Task details: Exactly as they stand, set down all of the records again.

(Source data begins)

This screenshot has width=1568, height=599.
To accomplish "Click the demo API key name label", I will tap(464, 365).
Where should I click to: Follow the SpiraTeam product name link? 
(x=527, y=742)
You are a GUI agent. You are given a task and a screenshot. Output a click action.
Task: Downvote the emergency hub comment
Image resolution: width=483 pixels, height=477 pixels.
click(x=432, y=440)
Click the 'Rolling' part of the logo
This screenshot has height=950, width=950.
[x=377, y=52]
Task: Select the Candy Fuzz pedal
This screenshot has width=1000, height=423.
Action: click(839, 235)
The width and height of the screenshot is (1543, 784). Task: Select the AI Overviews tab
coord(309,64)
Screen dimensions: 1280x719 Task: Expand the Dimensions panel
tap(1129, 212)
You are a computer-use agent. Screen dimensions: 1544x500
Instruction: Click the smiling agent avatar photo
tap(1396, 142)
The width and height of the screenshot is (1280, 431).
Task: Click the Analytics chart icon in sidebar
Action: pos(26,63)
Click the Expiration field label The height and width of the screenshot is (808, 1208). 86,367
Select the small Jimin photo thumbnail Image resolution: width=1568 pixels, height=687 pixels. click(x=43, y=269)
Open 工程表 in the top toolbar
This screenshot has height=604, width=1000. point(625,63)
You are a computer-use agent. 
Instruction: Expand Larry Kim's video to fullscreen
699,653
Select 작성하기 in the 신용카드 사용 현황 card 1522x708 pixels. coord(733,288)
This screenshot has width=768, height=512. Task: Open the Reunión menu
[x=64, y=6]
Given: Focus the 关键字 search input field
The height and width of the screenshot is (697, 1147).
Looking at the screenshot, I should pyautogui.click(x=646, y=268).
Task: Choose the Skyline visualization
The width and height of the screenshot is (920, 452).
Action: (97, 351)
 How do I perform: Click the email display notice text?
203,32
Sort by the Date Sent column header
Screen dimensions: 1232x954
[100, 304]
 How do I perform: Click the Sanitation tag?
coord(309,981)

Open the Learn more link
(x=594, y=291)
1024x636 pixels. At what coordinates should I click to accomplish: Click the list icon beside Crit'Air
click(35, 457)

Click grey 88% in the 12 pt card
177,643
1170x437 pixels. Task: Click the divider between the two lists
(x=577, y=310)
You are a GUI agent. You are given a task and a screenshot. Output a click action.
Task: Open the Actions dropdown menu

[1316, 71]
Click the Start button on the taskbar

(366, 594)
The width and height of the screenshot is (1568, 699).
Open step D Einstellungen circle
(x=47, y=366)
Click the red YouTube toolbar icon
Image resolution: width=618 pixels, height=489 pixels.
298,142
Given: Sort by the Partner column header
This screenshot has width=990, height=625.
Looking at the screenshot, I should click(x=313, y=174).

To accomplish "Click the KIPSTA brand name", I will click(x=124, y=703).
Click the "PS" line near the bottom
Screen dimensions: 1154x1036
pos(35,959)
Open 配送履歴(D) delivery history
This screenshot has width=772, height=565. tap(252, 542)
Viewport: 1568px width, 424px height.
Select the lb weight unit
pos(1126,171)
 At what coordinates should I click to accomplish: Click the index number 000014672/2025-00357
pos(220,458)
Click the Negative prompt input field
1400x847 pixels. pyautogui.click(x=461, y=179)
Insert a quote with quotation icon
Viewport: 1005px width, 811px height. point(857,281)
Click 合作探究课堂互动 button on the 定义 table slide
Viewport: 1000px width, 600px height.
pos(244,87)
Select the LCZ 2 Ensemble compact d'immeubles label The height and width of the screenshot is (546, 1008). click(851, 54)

(Source data ends)

Response below:
This screenshot has width=1568, height=599.
To accomplish "Click the demo API key name label", I will tap(464, 365).
Where should I click to: Follow the SpiraTeam product name link? 
(x=527, y=742)
You are a GUI agent. You are given a task and a screenshot. Output a click action.
Task: Downvote the emergency hub comment
Image resolution: width=483 pixels, height=477 pixels.
click(x=432, y=440)
Click the 'Rolling' part of the logo
This screenshot has height=950, width=950.
[x=377, y=52]
Task: Select the Candy Fuzz pedal
This screenshot has width=1000, height=423.
Action: click(839, 235)
The width and height of the screenshot is (1543, 784). Task: Select the AI Overviews tab
coord(309,64)
Screen dimensions: 1280x719 Task: Expand the Dimensions panel
tap(1129, 212)
You are a computer-use agent. Screen dimensions: 1544x500
Instruction: Click the smiling agent avatar photo
tap(1396, 142)
The width and height of the screenshot is (1280, 431).
Task: Click the Analytics chart icon in sidebar
Action: pos(26,63)
Click the Expiration field label The height and width of the screenshot is (808, 1208). 86,367
Select the small Jimin photo thumbnail Image resolution: width=1568 pixels, height=687 pixels. click(x=43, y=269)
Open 工程表 in the top toolbar
This screenshot has height=604, width=1000. point(625,63)
You are a computer-use agent. 
Instruction: Expand Larry Kim's video to fullscreen
699,653
Select 작성하기 in the 신용카드 사용 현황 card 1522x708 pixels. coord(733,288)
This screenshot has width=768, height=512. Task: Open the Reunión menu
[x=64, y=6]
Given: Focus the 关键字 search input field
The height and width of the screenshot is (697, 1147).
Looking at the screenshot, I should pyautogui.click(x=646, y=268).
Task: Choose the Skyline visualization
The width and height of the screenshot is (920, 452).
Action: (97, 351)
 How do I perform: Click the email display notice text?
203,32
Sort by the Date Sent column header
Screen dimensions: 1232x954
[100, 304]
 How do I perform: Click the Sanitation tag?
coord(309,981)

Open the Learn more link
(x=594, y=291)
1024x636 pixels. At what coordinates should I click to accomplish: Click the list icon beside Crit'Air
click(35, 457)

Click grey 88% in the 12 pt card
177,643
1170x437 pixels. Task: Click the divider between the two lists
(x=577, y=310)
You are a GUI agent. You are given a task and a screenshot. Output a click action.
Task: Open the Actions dropdown menu

[1316, 71]
Click the Start button on the taskbar

(366, 594)
The width and height of the screenshot is (1568, 699).
Open step D Einstellungen circle
(x=47, y=366)
Click the red YouTube toolbar icon
Image resolution: width=618 pixels, height=489 pixels.
298,142
Given: Sort by the Partner column header
This screenshot has width=990, height=625.
Looking at the screenshot, I should click(x=313, y=174).

To accomplish "Click the KIPSTA brand name", I will click(x=124, y=703).
Click the "PS" line near the bottom
Screen dimensions: 1154x1036
pos(35,959)
Open 配送履歴(D) delivery history
This screenshot has width=772, height=565. tap(252, 542)
Viewport: 1568px width, 424px height.
Select the lb weight unit
pos(1126,171)
 At what coordinates should I click to accomplish: Click the index number 000014672/2025-00357
pos(220,458)
Click the Negative prompt input field
1400x847 pixels. pyautogui.click(x=461, y=179)
Insert a quote with quotation icon
Viewport: 1005px width, 811px height. point(857,281)
Click 合作探究课堂互动 button on the 定义 table slide
Viewport: 1000px width, 600px height.
pos(244,87)
Select the LCZ 2 Ensemble compact d'immeubles label The height and width of the screenshot is (546, 1008). click(851, 54)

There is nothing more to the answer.